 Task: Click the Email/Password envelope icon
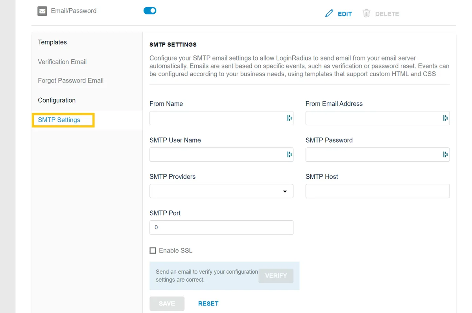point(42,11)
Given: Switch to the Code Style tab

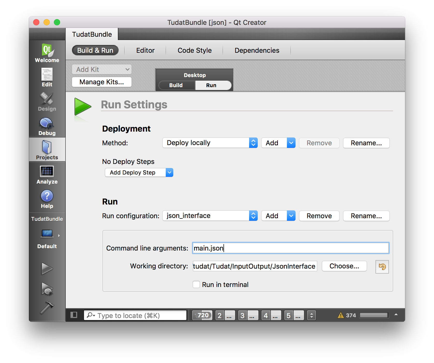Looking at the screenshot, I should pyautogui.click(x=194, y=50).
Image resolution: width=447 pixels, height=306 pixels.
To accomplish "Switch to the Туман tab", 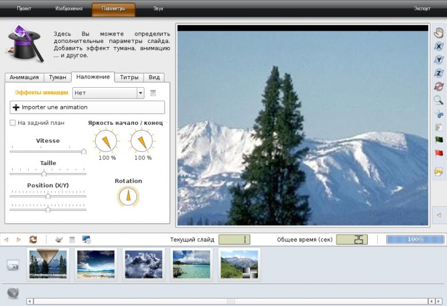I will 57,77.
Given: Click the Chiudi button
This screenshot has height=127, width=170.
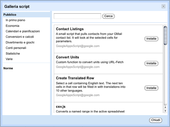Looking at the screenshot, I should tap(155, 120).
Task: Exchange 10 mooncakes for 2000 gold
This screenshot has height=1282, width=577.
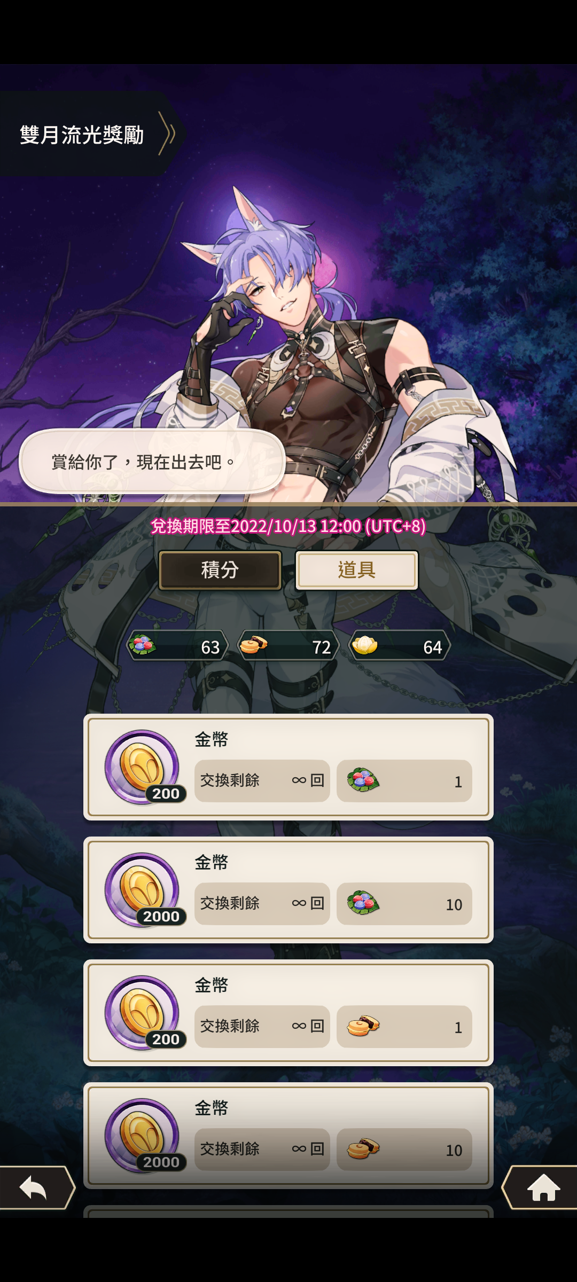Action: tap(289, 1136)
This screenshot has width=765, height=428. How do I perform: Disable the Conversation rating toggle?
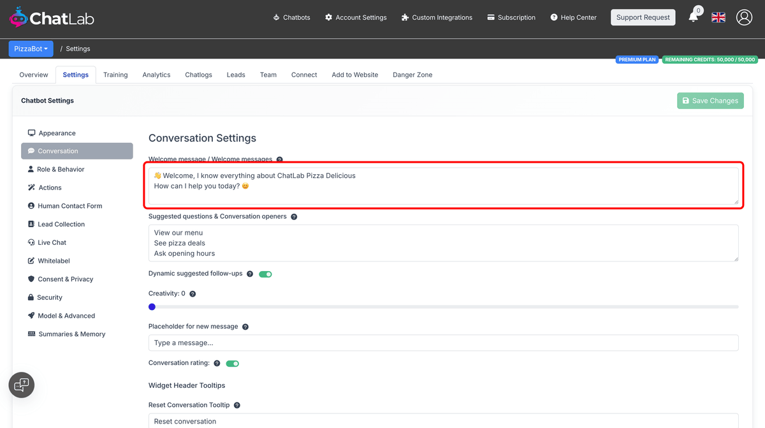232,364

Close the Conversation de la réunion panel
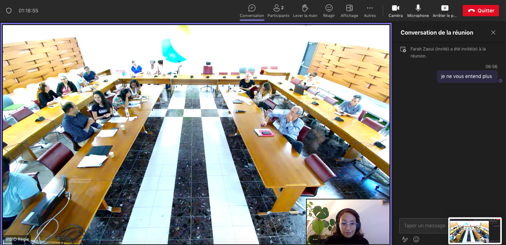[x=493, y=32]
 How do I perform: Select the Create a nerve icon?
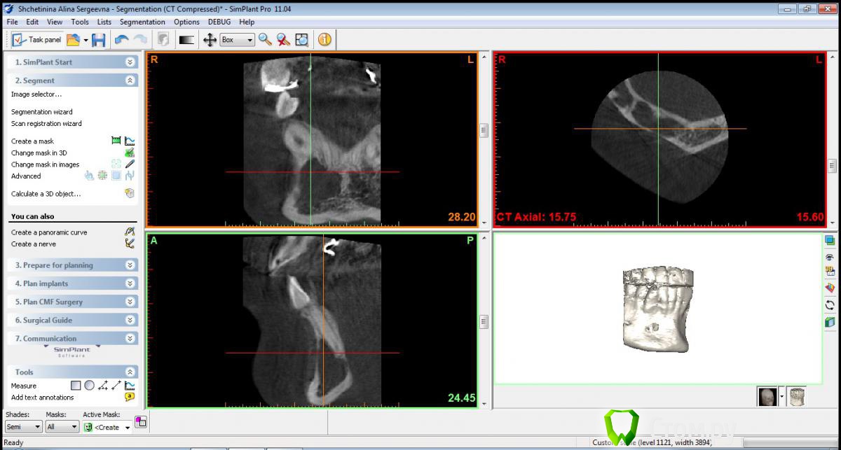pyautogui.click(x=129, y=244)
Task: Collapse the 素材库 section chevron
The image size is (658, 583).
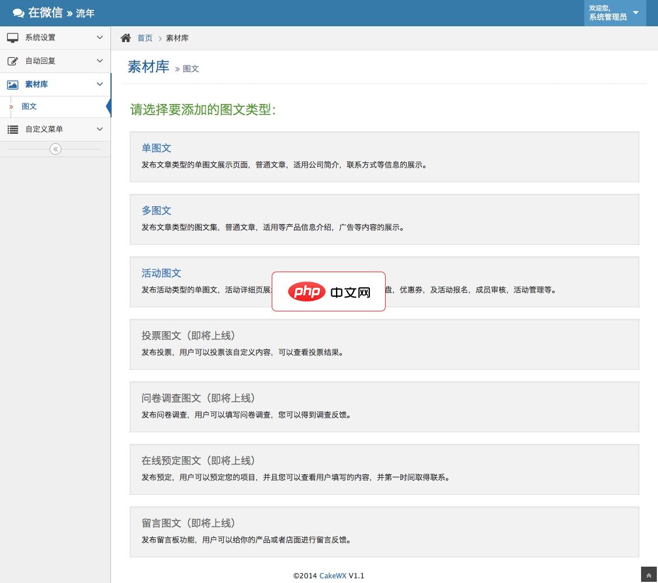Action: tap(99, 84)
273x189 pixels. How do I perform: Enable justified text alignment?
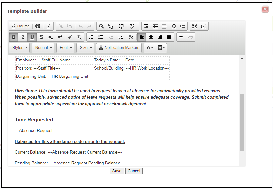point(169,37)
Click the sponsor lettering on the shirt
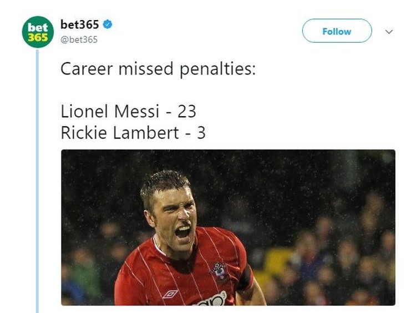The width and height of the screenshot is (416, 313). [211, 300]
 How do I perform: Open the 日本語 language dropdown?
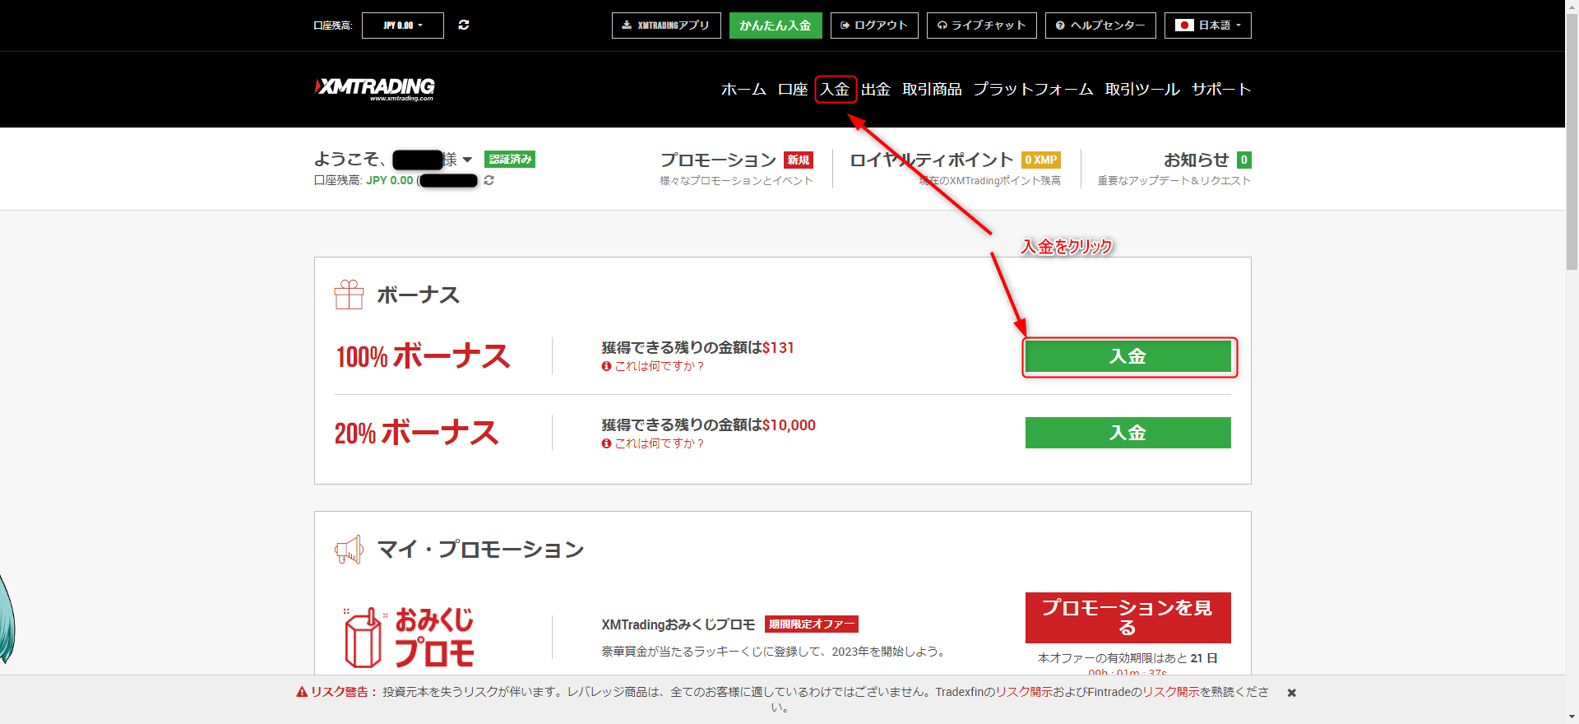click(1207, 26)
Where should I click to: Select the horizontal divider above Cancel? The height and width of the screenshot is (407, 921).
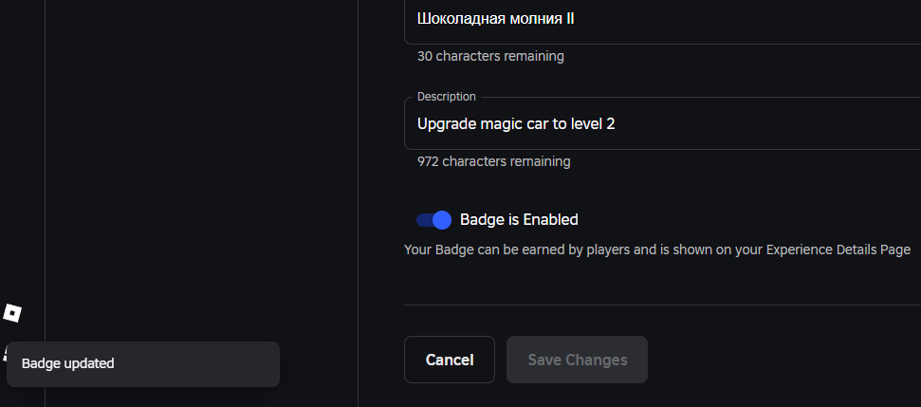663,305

☆ ☆ ☆ ☆ ☆

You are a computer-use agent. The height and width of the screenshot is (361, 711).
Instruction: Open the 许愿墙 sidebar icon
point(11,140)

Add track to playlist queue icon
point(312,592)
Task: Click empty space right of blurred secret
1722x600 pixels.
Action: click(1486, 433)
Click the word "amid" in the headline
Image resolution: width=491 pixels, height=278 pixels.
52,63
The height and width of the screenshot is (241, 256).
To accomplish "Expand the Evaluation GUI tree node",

☆ ☆ ☆ ☆ ☆

Look above for the line with "Add track to playlist queue icon"; retype exactly that line, every line after it up to the line with "the Evaluation GUI", and that line too, nothing else.

Add track to playlist queue icon
point(312,592)
Task: Click empty space right of blurred secret
1722x600 pixels.
Action: click(1486, 433)
Click the word "amid" in the headline
Image resolution: width=491 pixels, height=278 pixels.
52,63
The height and width of the screenshot is (241, 256).
To accomplish "Expand the Evaluation GUI tree node",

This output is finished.